H.R.885
International Nuclear Fuel for Peace and Nonproliferation Act of 2007
(5) The financing and construction of additional uranium enrichment and spent-fuel reprocessing facilities in additional states around the world is indefensible on economic grounds alone, given current and future supplies of uranium and existing providers of uranium enrichment and spent-fuel reprocessing services to the world market.
(6) The desire to construct uranium enrichment and spent-fuel reprocessing facilities by additional countries, therefore, is often based upon considerations other than economic calculations. The possession of such facilities is often elevated to a matter of national pride--a demonstration to the world that the country that possesses this technology has arrived at a level of technological development comparable to that of the United States and other countries with advanced civil nuclear power programs.
(7) Furthermore, the acquisition of uranium enrichment and spent-fuel reprocessing facilities can be perceived as a demonstration of the developing world's independence from technological domination by the more developed states. Article IV of the Treaty on the Nonproliferation of Nuclear Weapons (NPT) recognizes that State Parties have an `inalienable right ...to develop research, production and use of nuclear energy for peaceful purposes without discrimination.'. However, this is a qualified right conditioned by a State Party's acting in conformity with the NPT's obligation for such countries not to acquire, possess, or develop nuclear weapons or nuclear explosive devices.
(8) It has been long recognized that the proliferation of national uranium enrichment and spent-fuel reprocessing facilities would increase the likelihood of the emergence of new nuclear weapon states. Concerned governments, nongovernmental organizations, and individual experts have for decades recognized the need to address this problem through multilateral assurances of the uninterrupted supply of nuclear fuel, the sharing of peaceful application of nuclear energy, an international fuel bank to provide fuel if the fuel supply to a country is disrupted, and even multilateral participation in international uranium enrichment and spent-fuel reprocessing facilities, as a means of reducing incentives of countries to develop and construct such facilities themselves.
(9) Until recently, such efforts have produced little more than reports. However, the revelations of a nuclear black-market in uranium enrichment technology and equipment, combined with the attempt by North Korea and Iran to possess such technology and equipment to provide the basis for nuclear weapons programs, have rekindled this debate with a new urgency.
(10) Iran has used the specter of a potentially unreliable international supply of nuclear reactor fuel as a pretext for developing its own uranium enrichment and spent-fuel reprocessing capability, which would enable Iran to also produce weapons-grade uranium and plutonium for nuclear weapons.
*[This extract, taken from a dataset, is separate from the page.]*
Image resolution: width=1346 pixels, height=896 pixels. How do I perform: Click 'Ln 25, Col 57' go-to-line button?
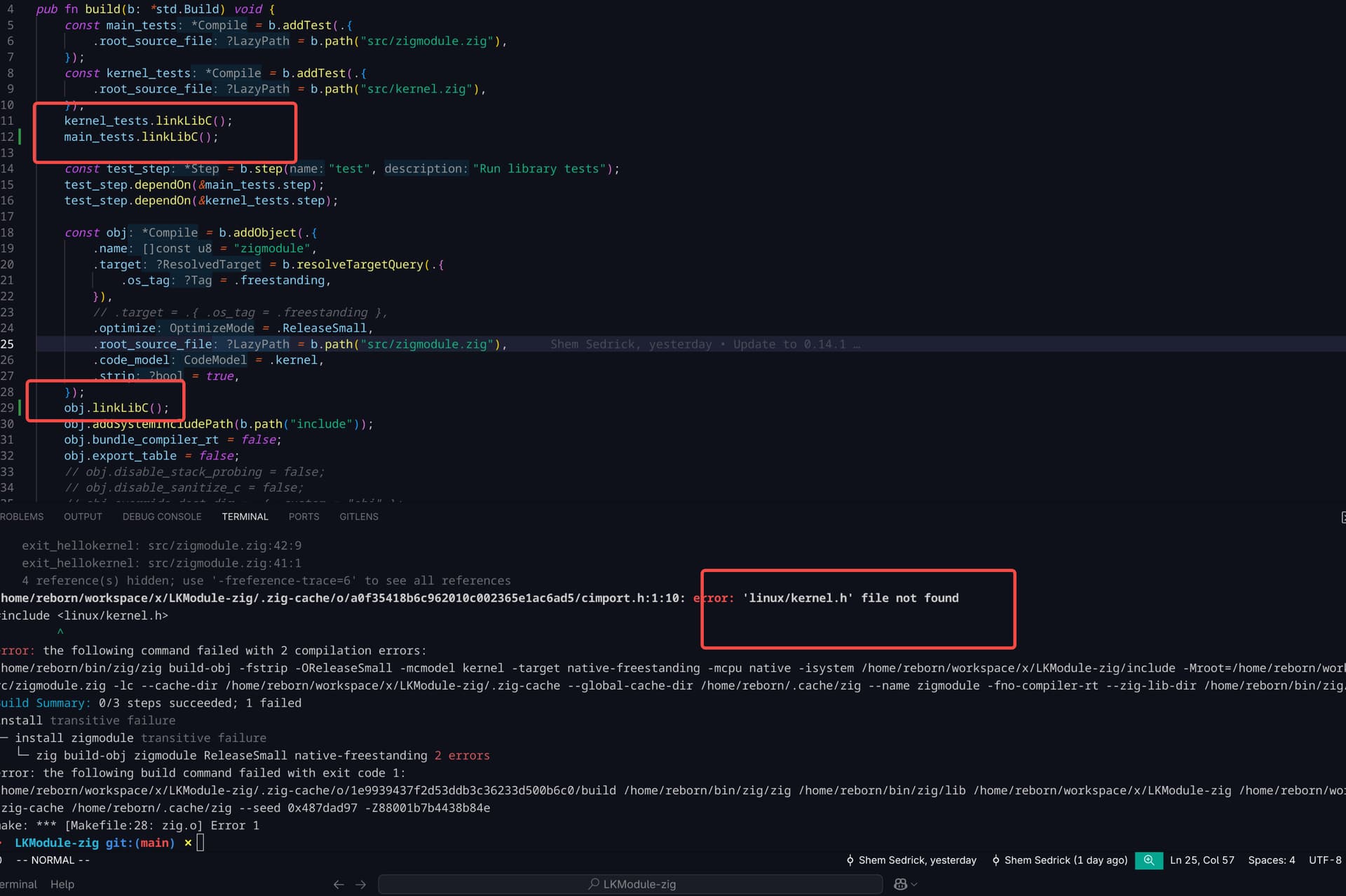point(1202,860)

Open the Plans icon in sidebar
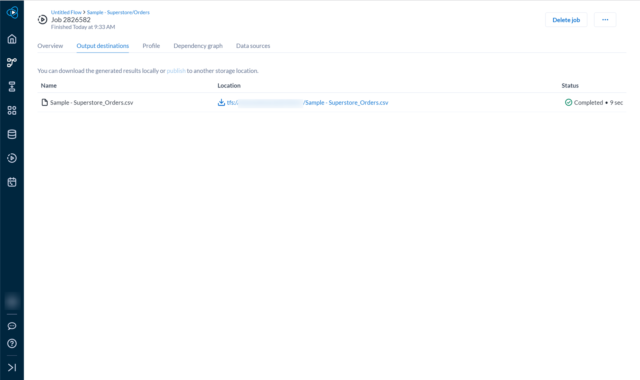pyautogui.click(x=12, y=87)
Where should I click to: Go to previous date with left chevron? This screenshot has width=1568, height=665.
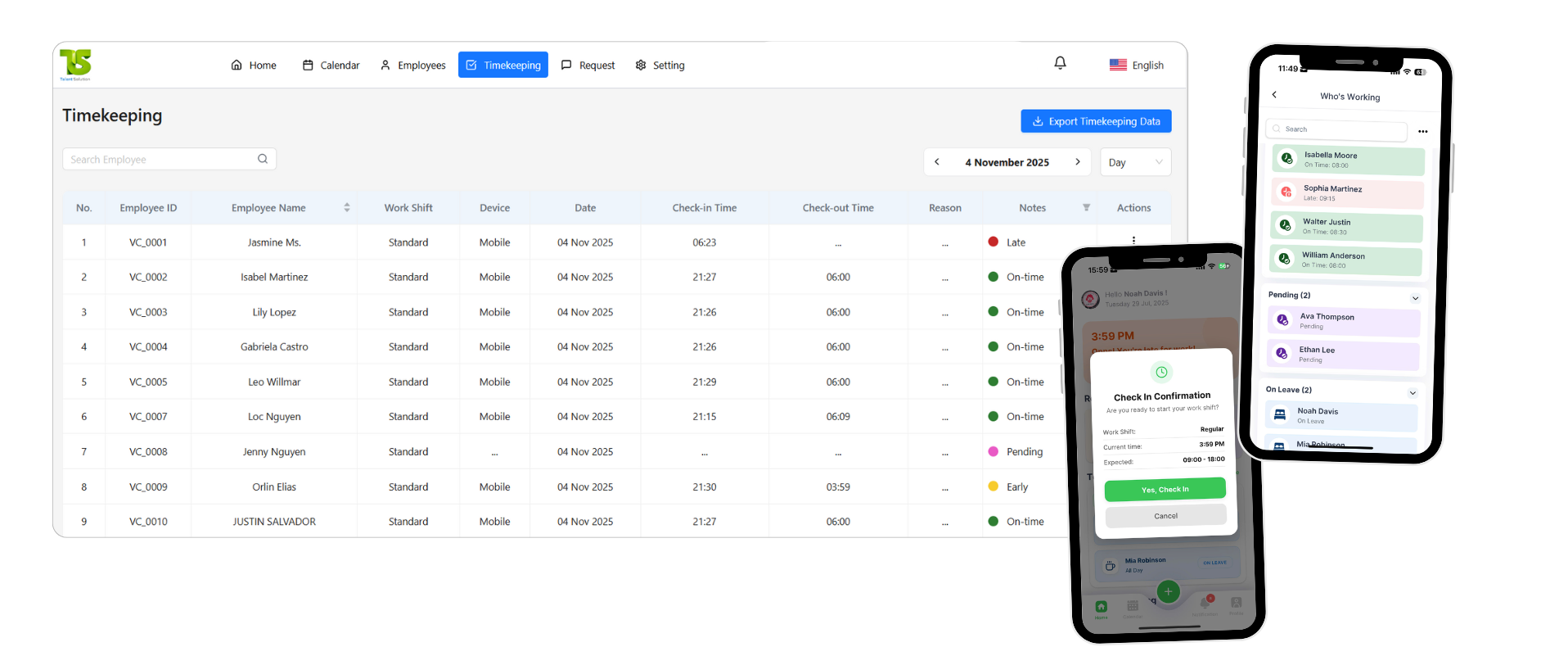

(11) Several initiatives have been proposed over the last year to address these concerns. The United States has proposed the Global Nuclear Energy Partnership (GNEP), which envisions a consortium of countries with advanced nuclear capabilities providing nuclear fuel services--fresh fuel and recovery of used fuel--to other countries that agree to employ nuclear energy only for power generation purposes, without possessing national uranium enrichment and spent-fuel reprocessing facilities.
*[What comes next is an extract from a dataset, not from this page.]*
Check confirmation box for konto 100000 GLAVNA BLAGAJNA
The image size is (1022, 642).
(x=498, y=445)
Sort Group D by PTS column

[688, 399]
(12) The United States also joined France, the Russian Federation, Germany, the United Kingdom, and the Netherlands on May 31, 2006, in proposing a `Concept for a Multilateral Mechanism for Reliable Access to Nuclear Fuel' that would facilitate or create new arrangements between suppliers and recipients to provide fuel to countries with good nonproliferation credentials in case of market failure.
(13) Any assurance of the supply of nuclear fuel should meet the condition outlined by President George W. Bush on February 11, 2004, that `The world's leading nuclear exporters should ensure that states have reliable access at reasonable cost to fuel for civilian reactors, so long as those states renounce enrichment and reprocessing.'.
(14) The Russian Federation has proposed that one of its uranium enrichment facilities be placed under international management and oversight, as part of a `Global Nuclear Power Infrastructure' proposal to create international nuclear fuel cycle centers.
(15) In conclusion, the creation of a multi-tiered system to assure the supply of nuclear reactor fuel at current market prices, under appropriate safeguards and conditions, could reassure countries that are dependent upon or will construct nuclear power reactors that they will have an assured supply of nuclear fuel at current market prices, so long as such countries forgo national uranium enrichment and spent-fuel reprocessing facilities and are committed to the nonproliferation of nuclear weapons.
With the U.N. in charge, nothing could possibliey go wronge.